Continuing treatment that causes incapacity, such as:

  1. A treatment and recovery lasting more than three consecutive days. There must either be two or more treatments or one treatment followed by a regimen such as prescription medications or physical therapy.When there is more than one treatment, the first must occur within seven days of the day the employee becomes incapacitated. When there are two treatments, both must occur within 30 days of the incapacitation.
  2. Pregnancy or prenatal care (a visit to a health care provider is not necessary for each absence).
  3. A chronic health condition that continues over an extended period and requires at least two visits a year to a health care provider.
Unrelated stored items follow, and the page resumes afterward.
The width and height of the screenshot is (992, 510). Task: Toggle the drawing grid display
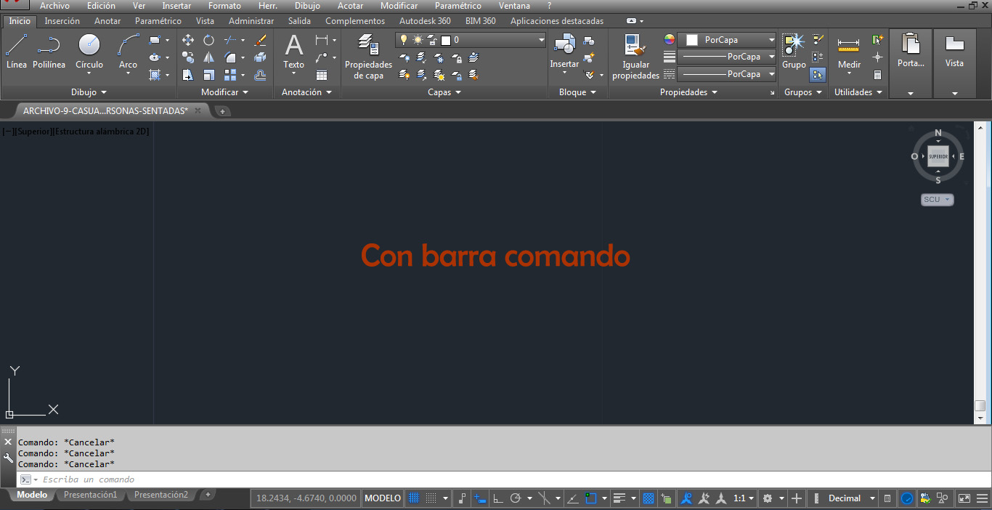[414, 498]
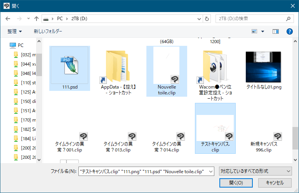
Task: Select the 111.psd file icon
Action: (x=70, y=65)
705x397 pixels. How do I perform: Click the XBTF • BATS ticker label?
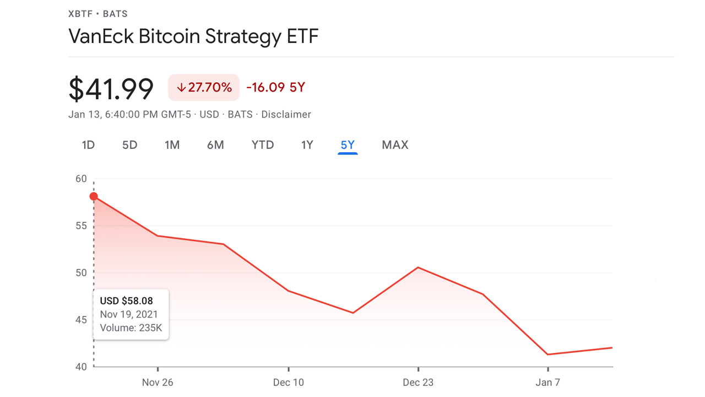(x=98, y=14)
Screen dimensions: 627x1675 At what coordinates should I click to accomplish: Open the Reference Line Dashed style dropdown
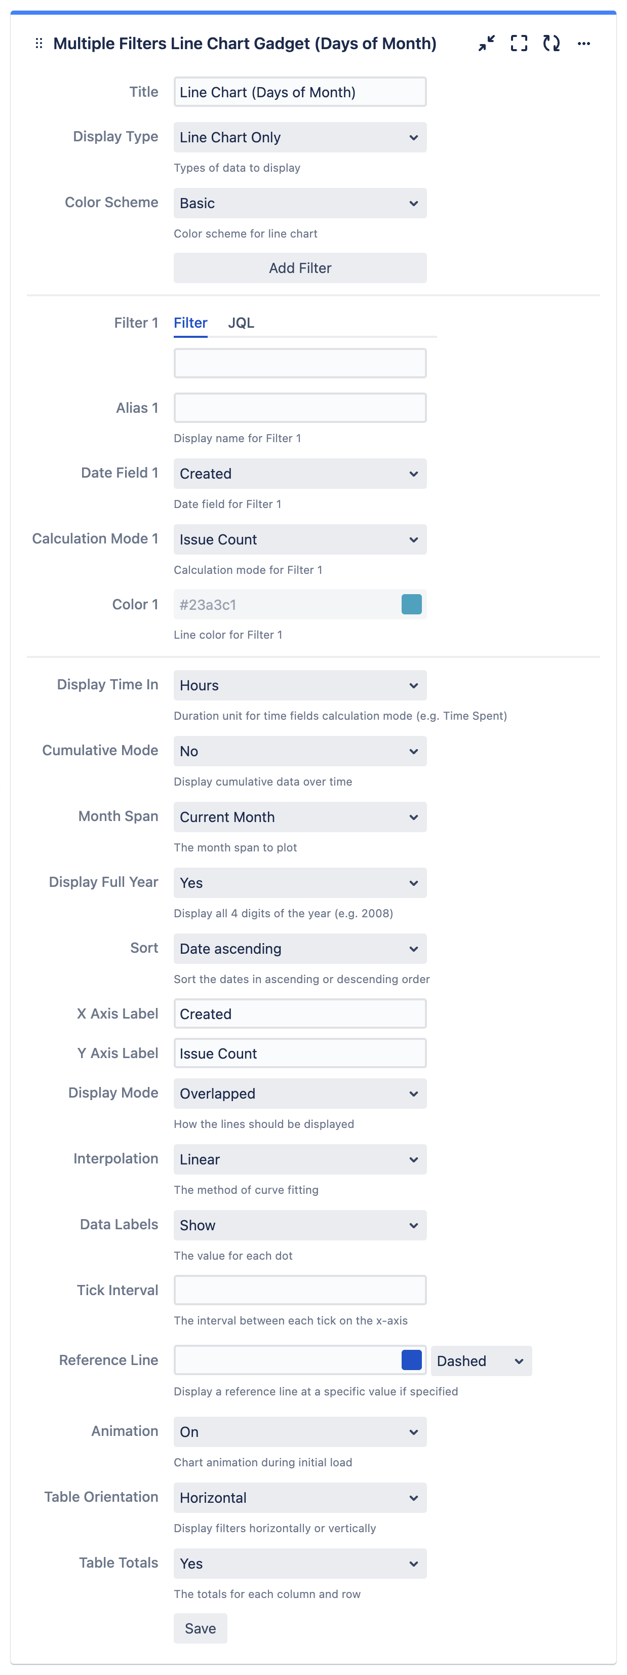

This may include such episodic conditions as asthma or epilepsy and does not require a visit to a health care provider for each absence.
  4. Permanent or long-term conditions for which treatment may not work and that require supervision by a healthcare professional. This includes such conditions as terminal cancer, Alzheimer’s disease or a stroke.
  5. Restorative surgery after an accident or injury, or conditions that would likely result in incapacitation for more than three days if not treated, such as radiation or chemotherapy for cancer or dialysis for kidney disease.

The Certification Process

If you require certification, employees must provide it within 15 days. As an employer, you must:

  • Use either the Labor Department’s WH 380 Certification of Health Care Provider forms or devise your own. If you use your own, you cannot ask for more information than the government forms require.
  • Ask for certification within five business days after the leave request or after the start of the leave if it was unforeseen.
  • Tell employees that you can deny FMLA leave if the certification is incomplete, insufficient or unclear.
  • Give employees a written notice of the problems with the certification and allow seven calendar days to fix them.

In some cases, the employee’s medical condition may be considered a disability under the Americans with Disabilities Act (ADA). In such situations, information obtained through ADA procedures may be used in the FMLA leave determination.

You can directly contact the employee’s medical provider for clarification through a health care provider, human resources professional, leave administrator or management official. The employee’s direct supervisor, however, cannot contact the provider for clarification.

You may require annual certifications if an employee’s need for FMLA leave lasts longer than a year. And you may ask for certification at a later date if you doubt the appropriateness or duration of the leave.

FMLA leave is an entitlement, but it can be abused. Talk to a professional about these and other procedures that can help prevent misuse of the law and cut the unnecessary costs and workplace disruptions that can stem from illegal, lengthy absences.